Now let's have a look at the company's fundamentals, and see if the long term shareholder return has matched the performance of the underlying business.

See our latest analysis for Sylvania Platinum

To quote Buffett, 'Ships will sail around the world but the Flat Earth Society will flourish. There will continue to be wide discrepancies between price and value in the marketplace...' One imperfect but simple way to consider how the market perception of a company has shifted is to compare the change in the earnings per share (EPS) with the share price movement.

During the three years that the share price fell, Sylvania Platinum's earnings per share (EPS) dropped by 58% each year. In comparison the 24% compound annual share price decline isn't as bad as the EPS drop-off. So the market may not be too worried about the EPS figure, at the moment -- or it may have previously priced some of the drop in.
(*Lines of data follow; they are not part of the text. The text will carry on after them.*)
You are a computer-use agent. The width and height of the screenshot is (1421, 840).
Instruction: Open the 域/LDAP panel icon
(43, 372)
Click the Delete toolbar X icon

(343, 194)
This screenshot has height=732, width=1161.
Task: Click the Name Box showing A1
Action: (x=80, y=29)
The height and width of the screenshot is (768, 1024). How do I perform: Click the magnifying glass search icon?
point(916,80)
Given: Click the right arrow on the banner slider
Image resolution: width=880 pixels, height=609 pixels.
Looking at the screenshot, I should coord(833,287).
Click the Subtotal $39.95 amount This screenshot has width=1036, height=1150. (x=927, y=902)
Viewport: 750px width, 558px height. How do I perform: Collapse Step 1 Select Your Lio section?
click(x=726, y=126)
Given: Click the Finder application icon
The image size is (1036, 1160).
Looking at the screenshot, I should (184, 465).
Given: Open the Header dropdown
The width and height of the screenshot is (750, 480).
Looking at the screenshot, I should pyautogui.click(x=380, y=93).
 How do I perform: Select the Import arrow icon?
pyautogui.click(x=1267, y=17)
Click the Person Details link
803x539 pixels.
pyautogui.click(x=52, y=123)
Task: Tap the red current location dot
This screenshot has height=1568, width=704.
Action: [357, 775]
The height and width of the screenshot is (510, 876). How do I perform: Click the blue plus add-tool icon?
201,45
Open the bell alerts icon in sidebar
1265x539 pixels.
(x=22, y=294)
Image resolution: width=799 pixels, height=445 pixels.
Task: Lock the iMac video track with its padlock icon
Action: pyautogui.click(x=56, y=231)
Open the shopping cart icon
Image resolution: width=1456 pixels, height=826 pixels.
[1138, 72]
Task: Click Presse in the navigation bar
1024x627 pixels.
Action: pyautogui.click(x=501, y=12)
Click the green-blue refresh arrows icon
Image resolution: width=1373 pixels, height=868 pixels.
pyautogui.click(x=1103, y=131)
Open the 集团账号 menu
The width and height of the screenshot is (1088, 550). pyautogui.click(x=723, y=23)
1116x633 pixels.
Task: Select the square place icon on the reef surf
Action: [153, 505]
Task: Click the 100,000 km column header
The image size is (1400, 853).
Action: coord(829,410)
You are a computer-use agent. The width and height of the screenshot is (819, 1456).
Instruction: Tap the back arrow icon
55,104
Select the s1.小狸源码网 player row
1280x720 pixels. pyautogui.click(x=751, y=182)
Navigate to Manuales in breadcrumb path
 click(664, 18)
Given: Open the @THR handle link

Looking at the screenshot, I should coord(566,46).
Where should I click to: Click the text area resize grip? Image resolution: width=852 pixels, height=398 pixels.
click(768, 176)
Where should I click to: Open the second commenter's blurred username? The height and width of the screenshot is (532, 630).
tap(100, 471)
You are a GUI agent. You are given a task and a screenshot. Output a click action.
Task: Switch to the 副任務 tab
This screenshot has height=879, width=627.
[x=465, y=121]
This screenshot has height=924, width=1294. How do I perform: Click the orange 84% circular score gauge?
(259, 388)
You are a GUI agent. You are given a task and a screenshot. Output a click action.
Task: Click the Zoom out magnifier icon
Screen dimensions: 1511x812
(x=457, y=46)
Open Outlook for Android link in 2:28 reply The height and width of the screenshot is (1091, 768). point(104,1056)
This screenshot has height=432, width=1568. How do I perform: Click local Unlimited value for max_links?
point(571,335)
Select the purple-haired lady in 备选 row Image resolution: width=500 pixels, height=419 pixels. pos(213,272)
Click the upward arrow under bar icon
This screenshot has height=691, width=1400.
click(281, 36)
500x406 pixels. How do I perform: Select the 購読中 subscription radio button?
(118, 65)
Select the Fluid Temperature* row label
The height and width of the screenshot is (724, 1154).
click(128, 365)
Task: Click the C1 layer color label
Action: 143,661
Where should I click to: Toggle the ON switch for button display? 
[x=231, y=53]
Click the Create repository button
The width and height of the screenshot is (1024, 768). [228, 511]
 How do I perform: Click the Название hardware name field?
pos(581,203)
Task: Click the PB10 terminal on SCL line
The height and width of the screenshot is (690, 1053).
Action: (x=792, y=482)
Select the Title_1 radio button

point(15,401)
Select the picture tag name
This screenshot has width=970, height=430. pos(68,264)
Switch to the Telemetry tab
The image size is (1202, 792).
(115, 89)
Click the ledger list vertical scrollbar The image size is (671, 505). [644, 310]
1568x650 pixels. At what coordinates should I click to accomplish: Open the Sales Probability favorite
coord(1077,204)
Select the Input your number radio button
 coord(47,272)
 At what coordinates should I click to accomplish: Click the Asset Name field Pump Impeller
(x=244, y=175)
The company's earnings per share (over time) is depicted in the image below (click to see the exact numbers).

earnings-per-share-growth
earnings-per-share-growth

We consider it positive that insiders have made significant purchases in the last year. Having said that, most people consider earnings and revenue growth trends to be a more meaningful guide to the business. This free interactive report on Sylvania Platinum's earnings, revenue and cash flow is a great place to start, if you want to investigate the stock further.

What About Dividends?

When looking at investment returns, it is important to consider the difference between total shareholder return (TSR) and share price return. The TSR is a return calculation that accounts for the value of cash dividends (assuming that any dividend received was reinvested) and the calculated value of any discounted capital raisings and spin-offs. It's fair to say that the TSR gives a more complete picture for stocks that pay a dividend. As it happens, Sylvania Platinum's TSR for the last 3 years was -45%, which exceeds the share price return mentioned earlier. This is largely a result of its dividend payments!